Stadtjugendwartin Jane Lubinas nahm den Scheck entgegen und bedankte sich: „Wir freuen uns immer sehr über Förderungen“. Das Mannschaftszelt ist für Übernachtungen geeignet und soll auch für die Zeltlager genutzt werden. „Das fördert den Zusammenhalt“, weiß Jane Lubinas. 105 Kinder und Jugendliche gehören in der Stadt Werder (Havel) zum Feuerwehrnachwuchs, davon allein 20 im Ortsteil Töplitz, zu dem auch die Gemeindeteile Neu-Töplitz, Leest und Göttin gehören.

Stadtwehrführer Sebastian Schenk betonte, dass eine gute Ausbildung und eine ebenso gute Ausrüstung zwingend notwendig sind. Zur Besonderheit der Töplitzer Insellage kommen noch rund 60 Autobahnkilometer, auf denen erfahrungsgemäß oft Einsätze nötig werden. „Insgesamt leistet die Stadt rund 400 Einsätze pro Jahr, die Töplitzer sind an 100 bis 120 davon beteiligt“, informierte er.

Gerade aber die Nachwuchsarbeit und damit die Kinder und Jugendlichen hätten während der Pandemie „gelitten“, als die Einsatzdienste höchste Priorität hatten. Er hoffe, mit der Jugendarbeit jetzt wieder durchstarten zu können, umso mehr freue er sich über die Zuwendung aus dem Ministerium und der dauerhaften Unterstützung der Stadt Werder (Havel). „Die Jugend ist unsere Nachwuchsquelle, leider war das Verfahren während der Pandemie alternativlos“. Auch wenn von 10 Kindern und Jugendlichen oft nur einer dauerhaft dabeibliebe, sei die engagierte Nachwuchsarbeit enorm wichtig. Nach der Schulzeit wären die Lebenswege eben nicht vorhersehbar, aber wer einmal eine Ausbildung bei der Feuerwehr durchlaufen habe, könne im Ernstfall – egal, wo er dann wohne oder arbeite – helfen.

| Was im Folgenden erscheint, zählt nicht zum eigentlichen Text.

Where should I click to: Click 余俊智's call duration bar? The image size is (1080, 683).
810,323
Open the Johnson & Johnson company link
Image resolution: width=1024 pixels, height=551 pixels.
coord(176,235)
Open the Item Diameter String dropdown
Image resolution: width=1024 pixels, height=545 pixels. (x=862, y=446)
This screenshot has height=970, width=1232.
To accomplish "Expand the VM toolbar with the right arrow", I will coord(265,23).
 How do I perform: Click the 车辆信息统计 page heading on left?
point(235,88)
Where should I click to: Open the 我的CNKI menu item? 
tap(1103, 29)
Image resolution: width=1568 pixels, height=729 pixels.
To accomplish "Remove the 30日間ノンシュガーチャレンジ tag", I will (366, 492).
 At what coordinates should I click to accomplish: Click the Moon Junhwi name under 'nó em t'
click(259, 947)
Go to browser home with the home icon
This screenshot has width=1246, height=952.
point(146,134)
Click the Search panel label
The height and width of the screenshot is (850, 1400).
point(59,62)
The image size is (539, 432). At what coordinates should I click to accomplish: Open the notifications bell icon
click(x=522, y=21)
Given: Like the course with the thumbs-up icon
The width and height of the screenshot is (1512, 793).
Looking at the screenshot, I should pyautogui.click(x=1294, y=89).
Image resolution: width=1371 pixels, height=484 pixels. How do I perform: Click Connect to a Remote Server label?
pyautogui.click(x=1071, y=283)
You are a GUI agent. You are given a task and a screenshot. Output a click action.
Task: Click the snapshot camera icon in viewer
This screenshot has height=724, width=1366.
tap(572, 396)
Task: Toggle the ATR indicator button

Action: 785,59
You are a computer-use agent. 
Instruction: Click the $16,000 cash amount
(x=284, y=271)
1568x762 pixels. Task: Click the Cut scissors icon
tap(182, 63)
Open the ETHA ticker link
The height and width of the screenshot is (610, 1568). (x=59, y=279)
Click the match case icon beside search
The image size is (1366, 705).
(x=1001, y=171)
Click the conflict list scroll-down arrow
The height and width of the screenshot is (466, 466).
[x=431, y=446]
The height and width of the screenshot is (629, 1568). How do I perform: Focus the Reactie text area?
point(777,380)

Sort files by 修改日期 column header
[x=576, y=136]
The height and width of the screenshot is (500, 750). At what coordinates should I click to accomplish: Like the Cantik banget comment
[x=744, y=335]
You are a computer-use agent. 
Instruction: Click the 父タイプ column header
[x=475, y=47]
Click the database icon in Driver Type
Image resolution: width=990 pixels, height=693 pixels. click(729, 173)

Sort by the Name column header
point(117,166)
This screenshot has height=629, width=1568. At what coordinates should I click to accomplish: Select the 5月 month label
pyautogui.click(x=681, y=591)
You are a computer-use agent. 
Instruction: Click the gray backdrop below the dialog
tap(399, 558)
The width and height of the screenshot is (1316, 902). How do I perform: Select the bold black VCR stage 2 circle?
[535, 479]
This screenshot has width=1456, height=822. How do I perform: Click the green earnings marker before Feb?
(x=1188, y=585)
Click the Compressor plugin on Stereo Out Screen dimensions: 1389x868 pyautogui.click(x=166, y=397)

Zu Gast war auch Landesbranddirektor Michael Koch, seit April 2021 im Amt, Prof. Ditmar Wick, Chef des Ausschusses für Soziales, Bildung, Kultur, Sport und Ordnung der Stadtverordnetenversammlung und als Vertretung für den Ortsvorsteher Frank Ringel, der stellvertretende Stadtwehrführer Stephan Kranig, Paul Wegener und viele Kameradinnen und Kameraden der Ortsfeuerwehr Töplitz.